The latest Apple iPhone has finally included a chip that potentially allows users to tap and pay, a function already offered by other smartphones.

But users of the newly-released iPhone 6 and 6 Plus will not be able to use the phones to tap and pay for goods and services here using near field communications (NFC). Not that iPhone users seem to mind.

NFC is a short-range wireless communication technology that transmits data between a mobile device and a reader. In Singapore, NFC payment is accepted by 30,000 retail points, including stores like Watsons, G2000 and The Coffee Bean & Tea Leaf.

But the authorities said the latest Apple handsets have not been approved for payment use here.
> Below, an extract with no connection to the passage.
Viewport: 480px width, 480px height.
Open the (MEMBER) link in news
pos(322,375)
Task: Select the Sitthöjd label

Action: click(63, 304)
A spokesman for EZ-Link, which is owned by the Land Transport Authority (LTA), told The Straits Times that it "has yet to work with Apple on their product certification and testing". EZ-Link is part of a consortium that runs the government-backed system that lets consumers pay by tapping NFC-supported mobile phones. Only NFC handsets that follow the national standard - the Contactless e-Purse Application Standard (Cepas) found in every ez-link card - can be used here.

Certification is done by the consortium, which also includes SingTel, StarHub, M1, Citibank Singapore, DBS Bank and smart card chip maker Gemalto.

So far, only about 25 handsets have been certified. They include the latest HTC One, LG G3 and Samsung Galaxy S5 models.

Apple has reportedly put its NFC chip on "lockdown", restricting its use to only its new mobile payments platform, Apple Pay.

When contacted, Apple would say only that Apple Pay will be available in the United States from next month. It declined to comment on when it will open up its NFC chip for other uses and if the phones will eventually work with the NFC payment system in Singapore.

Users will also not be able to use the iPhones to connect with NFC accessories such as printers and speakers. But iPhone users interviewed said they do not mind.

Student Donovan Koh, 23, said he has no plans to use the phone's NFC feature anyway - except for payment for bus and train rides, which is not available here yet. "To me, that is the real killer application," said Mr Koh.

Safety manager Koh Bian Chong, 32, said he would rather use his credit card. "I consolidate my spending on one credit card to get points," he said.